I want to return a zipped file from my server-side java using JAX-RS to the client.
I tried the following code,
#GET
public Response get() throws Exception {
final String filePath = "C:/MyFolder/My_File.zip";
final File file = new File(filePath);
final ZipOutputStream zop = new ZipOutputStream(new FileOutputStream(file);
ResponseBuilder response = Response.ok(zop);
response.header("Content-Type", "application/zip");
response.header("Content-Disposition", "inline; filename=" + file.getName());
return response.build();
}
But i'm getting exception as below,
SEVERE: A message body writer for Java class java.util.zip.ZipOutputStream, and Java type class java.util.zip.ZipOutputStream, and MIME media type application/zip was not found
SEVERE: The registered message body writers compatible with the MIME media type are:
*/* ->
com.sun.jersey.core.impl.provider.entity.FormProvider
What is wrong and how can I fix this?

----

ACTION ITEM A> Switch "battery-icon" to "signal-icon" in the records from the line holding "The image size is (1189, 410)." through the line holding "The height and width of the screenshot is (543, 852).", inclusive, and give only those lines back with everything else unchanged.
The text above and the records have no connection to each other.

----

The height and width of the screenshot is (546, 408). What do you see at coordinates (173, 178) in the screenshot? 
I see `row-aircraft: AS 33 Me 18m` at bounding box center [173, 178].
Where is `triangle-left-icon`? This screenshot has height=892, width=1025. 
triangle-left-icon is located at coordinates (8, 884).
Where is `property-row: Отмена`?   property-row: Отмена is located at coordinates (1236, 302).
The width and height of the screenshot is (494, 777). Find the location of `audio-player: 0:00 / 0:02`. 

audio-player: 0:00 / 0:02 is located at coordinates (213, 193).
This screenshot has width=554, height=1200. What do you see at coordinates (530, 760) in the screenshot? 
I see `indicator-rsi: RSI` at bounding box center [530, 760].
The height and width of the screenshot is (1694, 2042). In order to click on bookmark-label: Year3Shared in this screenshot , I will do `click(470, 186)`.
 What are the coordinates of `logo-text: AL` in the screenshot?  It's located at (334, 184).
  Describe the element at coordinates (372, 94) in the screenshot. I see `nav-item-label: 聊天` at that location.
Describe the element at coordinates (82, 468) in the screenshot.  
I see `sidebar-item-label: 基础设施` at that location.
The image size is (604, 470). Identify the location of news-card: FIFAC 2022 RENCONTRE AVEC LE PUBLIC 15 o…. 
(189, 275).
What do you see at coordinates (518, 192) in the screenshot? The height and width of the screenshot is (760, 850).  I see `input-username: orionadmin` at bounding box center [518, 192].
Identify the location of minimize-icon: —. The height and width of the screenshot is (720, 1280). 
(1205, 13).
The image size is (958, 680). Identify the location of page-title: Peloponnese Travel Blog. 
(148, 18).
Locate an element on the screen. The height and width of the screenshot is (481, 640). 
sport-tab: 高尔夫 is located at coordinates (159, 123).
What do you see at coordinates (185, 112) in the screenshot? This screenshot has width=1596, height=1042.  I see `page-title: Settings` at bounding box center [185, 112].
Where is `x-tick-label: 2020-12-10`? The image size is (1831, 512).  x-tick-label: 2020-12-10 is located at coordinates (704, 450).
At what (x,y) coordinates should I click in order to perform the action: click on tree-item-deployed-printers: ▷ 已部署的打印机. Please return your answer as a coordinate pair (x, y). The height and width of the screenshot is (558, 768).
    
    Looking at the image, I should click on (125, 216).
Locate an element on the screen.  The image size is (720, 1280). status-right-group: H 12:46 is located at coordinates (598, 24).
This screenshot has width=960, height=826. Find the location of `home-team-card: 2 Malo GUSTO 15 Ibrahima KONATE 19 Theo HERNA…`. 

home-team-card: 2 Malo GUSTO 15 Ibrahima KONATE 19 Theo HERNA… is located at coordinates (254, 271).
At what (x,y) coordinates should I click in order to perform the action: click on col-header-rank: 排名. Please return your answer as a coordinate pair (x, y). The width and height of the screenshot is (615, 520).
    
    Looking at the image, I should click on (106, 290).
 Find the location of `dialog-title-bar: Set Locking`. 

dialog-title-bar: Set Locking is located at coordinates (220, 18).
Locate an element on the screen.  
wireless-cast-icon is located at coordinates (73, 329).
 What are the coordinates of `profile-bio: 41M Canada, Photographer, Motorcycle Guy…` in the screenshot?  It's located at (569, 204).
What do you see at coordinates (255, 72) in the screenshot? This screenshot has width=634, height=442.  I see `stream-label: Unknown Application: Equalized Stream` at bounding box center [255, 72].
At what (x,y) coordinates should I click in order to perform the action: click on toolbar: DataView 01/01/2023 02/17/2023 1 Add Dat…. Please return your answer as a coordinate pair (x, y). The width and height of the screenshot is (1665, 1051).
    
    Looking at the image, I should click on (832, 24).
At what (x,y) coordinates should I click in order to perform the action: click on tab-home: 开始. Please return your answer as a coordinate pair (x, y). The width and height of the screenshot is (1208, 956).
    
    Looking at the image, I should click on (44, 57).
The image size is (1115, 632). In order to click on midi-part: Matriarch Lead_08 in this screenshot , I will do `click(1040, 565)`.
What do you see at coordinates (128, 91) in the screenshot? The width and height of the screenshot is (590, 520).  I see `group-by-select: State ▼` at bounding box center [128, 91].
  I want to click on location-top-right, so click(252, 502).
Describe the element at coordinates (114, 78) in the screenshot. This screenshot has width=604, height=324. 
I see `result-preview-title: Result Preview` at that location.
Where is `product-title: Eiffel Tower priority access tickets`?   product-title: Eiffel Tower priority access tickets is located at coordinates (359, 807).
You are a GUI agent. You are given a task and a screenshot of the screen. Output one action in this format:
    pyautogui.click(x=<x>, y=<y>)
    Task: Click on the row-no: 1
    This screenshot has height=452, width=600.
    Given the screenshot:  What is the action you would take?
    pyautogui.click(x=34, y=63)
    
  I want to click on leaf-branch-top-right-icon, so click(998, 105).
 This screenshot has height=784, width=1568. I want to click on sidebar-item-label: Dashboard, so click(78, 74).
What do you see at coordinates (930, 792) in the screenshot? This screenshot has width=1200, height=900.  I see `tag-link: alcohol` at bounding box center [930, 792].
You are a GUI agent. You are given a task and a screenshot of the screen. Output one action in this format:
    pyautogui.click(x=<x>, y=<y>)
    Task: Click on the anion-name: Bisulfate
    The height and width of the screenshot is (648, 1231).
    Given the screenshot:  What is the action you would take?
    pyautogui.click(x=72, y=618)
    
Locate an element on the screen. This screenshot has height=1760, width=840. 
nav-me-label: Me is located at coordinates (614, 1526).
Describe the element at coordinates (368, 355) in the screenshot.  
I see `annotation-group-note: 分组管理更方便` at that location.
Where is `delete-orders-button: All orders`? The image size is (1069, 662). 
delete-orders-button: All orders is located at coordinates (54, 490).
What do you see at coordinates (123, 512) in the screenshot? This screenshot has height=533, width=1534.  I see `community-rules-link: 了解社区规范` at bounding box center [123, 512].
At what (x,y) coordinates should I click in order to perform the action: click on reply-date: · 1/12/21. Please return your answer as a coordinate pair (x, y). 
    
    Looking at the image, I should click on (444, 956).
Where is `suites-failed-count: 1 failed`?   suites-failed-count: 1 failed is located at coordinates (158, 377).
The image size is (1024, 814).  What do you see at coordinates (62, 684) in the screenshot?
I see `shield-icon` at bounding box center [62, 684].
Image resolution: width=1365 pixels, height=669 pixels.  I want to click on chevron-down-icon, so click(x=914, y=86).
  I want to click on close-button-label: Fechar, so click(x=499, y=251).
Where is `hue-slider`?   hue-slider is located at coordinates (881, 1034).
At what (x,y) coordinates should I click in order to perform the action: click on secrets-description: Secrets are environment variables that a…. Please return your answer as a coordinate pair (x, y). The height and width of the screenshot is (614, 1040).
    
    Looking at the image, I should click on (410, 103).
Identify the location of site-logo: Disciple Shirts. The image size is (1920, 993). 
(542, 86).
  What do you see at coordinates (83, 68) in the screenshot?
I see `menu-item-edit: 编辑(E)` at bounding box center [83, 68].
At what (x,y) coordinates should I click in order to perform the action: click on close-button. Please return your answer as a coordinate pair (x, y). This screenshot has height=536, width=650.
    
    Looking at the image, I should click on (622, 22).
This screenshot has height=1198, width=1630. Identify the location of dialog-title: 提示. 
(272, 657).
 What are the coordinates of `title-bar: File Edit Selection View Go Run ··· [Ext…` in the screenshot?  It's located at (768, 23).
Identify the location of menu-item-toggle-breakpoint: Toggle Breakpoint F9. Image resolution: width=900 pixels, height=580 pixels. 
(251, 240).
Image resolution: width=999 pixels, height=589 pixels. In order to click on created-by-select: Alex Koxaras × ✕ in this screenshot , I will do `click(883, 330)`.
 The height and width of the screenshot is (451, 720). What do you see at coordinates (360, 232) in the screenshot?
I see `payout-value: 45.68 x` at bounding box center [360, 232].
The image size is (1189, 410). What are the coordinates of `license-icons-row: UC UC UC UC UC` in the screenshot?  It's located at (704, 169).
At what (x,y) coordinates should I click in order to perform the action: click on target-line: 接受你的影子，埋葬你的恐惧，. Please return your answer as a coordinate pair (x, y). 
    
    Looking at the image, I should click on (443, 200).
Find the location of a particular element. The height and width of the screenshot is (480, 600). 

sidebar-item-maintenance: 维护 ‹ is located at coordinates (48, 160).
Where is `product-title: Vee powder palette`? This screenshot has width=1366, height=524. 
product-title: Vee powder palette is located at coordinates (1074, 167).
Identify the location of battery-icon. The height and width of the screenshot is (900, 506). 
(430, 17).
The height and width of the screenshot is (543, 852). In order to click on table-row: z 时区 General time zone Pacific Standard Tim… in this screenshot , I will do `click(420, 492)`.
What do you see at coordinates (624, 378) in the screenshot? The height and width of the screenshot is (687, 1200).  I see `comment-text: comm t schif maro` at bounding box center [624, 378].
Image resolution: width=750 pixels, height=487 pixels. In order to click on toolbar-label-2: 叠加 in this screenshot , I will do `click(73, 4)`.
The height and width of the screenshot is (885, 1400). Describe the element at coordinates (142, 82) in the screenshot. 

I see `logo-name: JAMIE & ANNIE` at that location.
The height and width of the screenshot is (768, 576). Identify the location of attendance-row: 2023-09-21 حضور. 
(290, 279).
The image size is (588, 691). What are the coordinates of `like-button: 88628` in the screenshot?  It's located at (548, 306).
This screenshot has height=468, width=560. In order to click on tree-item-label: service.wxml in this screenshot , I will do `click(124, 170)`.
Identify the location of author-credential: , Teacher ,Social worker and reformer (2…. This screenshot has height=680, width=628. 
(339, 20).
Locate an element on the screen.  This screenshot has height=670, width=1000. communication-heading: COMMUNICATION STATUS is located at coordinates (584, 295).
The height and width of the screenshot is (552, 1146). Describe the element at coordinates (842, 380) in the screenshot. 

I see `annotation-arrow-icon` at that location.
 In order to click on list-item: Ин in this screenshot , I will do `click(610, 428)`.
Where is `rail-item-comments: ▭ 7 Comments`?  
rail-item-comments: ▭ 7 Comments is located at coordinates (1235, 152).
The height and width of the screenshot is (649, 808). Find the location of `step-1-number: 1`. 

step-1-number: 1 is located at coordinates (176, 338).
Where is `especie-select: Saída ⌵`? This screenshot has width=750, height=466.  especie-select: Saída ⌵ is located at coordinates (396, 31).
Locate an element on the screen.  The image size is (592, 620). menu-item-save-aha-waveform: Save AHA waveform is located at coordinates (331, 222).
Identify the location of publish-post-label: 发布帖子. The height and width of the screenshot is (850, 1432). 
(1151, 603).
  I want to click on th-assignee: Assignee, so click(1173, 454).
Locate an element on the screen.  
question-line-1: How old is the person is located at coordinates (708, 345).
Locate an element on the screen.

----

ACTION ITEM B>
Answer these questions about the JAX-RS zip file question:
(i) What path is assigned to filePath in the code?
(ii) Which MIME media type does the first SEVERE message name?
(iii) What provider class is listed under the registered message body writers?

SOLUTION A>
The image size is (1189, 410). What are the coordinates of `license-icons-row: UC UC UC UC UC` in the screenshot?  It's located at (704, 169).
At what (x,y) coordinates should I click in order to perform the action: click on target-line: 接受你的影子，埋葬你的恐惧，. Please return your answer as a coordinate pair (x, y). 
    
    Looking at the image, I should click on (443, 200).
Find the location of a particular element. The height and width of the screenshot is (480, 600). 

sidebar-item-maintenance: 维护 ‹ is located at coordinates (48, 160).
Where is `product-title: Vee powder palette`? This screenshot has width=1366, height=524. 
product-title: Vee powder palette is located at coordinates (1074, 167).
Identify the location of signal-icon. The height and width of the screenshot is (900, 506). 
(430, 17).
The height and width of the screenshot is (543, 852). In order to click on table-row: z 时区 General time zone Pacific Standard Tim… in this screenshot , I will do `click(420, 492)`.

SOLUTION B>
(i) C:/MyFolder/My_File.zip
(ii) application/zip
(iii) com.sun.jersey.core.impl.provider.entity.FormProvider